Model for how TlpB senses acid. In low pH conditions (shown on the left), TlpB’s periplasmic domain is in a “relaxed” or expanded state due to decreased hydrogen bonding to urea and consequent lowered urea binding affinity. However, in high or more neutral pH conditions, TlpB’s periplasmic domain is in a “tense” or condensed state with increased urea binding affinity. The state of the periplasmic domain is relayed through the transmembrane region which affects CheA’s phosphorylation state, ultimately affecting the flagellar motor and dictating stopping behavior. TlpB dimer (orange), CheA (red), CheW (green), urea (purple), protons (blue), phosphate (black).

Our model predicts that the signaling state of TlpB should be sensitive to changes in structure or charge associated with key urea ligands. Indeed, the conservative point mutation D114N, which closely mimics the protonated state of Asp114 by substitution of NH₂ for O⁻, is remarkably deleterious to both the activity and structural integrity of TlpB_pp. Even in the presence of 5mM urea, CD spectra indicate that TlpB_pp D114N loses a large fraction of the wild-type helical signal, suggesting that it is not properly folded. Likewise, the substitution K166Q eliminates the positive charge and strongly destabilizes the fold of TlpB_pp. In contrast, the conservative substitution Y140F, which substitutes H for OH and substantially lowers the affinity for urea, behaves similarly to TlpB_pp with respect to thermal denaturation. The Y140F substitution does not change the charge balance in the ligand binding site and presumably for that reason is less disruptive of the structure. However, urea affinity may be reduced to the point that under the conditions of the in vivo assays, the binding site of Y140F is not fully occupied by urea and is thus unable to signal a response to acid treatment.

Key side chains that interact with the urea ligand can thus exert profound influence on the stability and structure of the PAS domain, and link the structural transition to the state of ligation. In this process, charge neutrality of the binding site appears to be an important determinant for structural stability. We attempted to capture different signaling states by crystallizing TlpB_pp at different pHs, however all structures were the same (with urea bound), most likely due to crystal packing constraints (data not shown).
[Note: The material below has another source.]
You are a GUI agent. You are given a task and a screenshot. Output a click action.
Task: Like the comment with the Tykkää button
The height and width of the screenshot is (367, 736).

Our biophysical studies were conducted with a soluble fragment of TlpB. Since it can be argued that these measurements are not representative of transitions that take place in the intact receptor, we showed that when these same mutations are introduced into the intact tlpB gene, they interfere with or abrogate the chemotactic response of live bacteria to acidification of the medium. Furthermore, we demonstrated that urea is dispensable as a cofactor by replacement of Lys166 with arginine, the terminal guanidinium moiety of which resembles the shape of the urea cofactor but maintains the positive charge associated with lysine. We showed that although TlpB_pp K166R does not bind urea, bacteria expressing tlpB^K166R are capable of mounting a chemotaxis response to acid in vivo.

Mechanisms of signal transduction

What is the structural signal generated by the PAS domain and how is this signal transmitted through the membrane? Extensive studies of transmembrane receptors of the chemotaxis and histidine kinase families have led to the generally accepted view that signal transmission across the membrane consists of a piston-like motion of transmembrane helix 2 (tm2) relative to tm1, with amplitude 1–2Å (Chervitz and Falke, 1996; Cheung and Hendrickson, 2009; Falke and Erbse, 2009; Moore and Hendrickson, 2009; Ottemann et al., 1999). Within the cytoplasm, the HAMP domain evidently constitutes a switch region that translates the piston-like motion into a different type of transition within the distal portions of the receptor (see recent summary by Watts et al. and references therein (Watts et al., 2011)).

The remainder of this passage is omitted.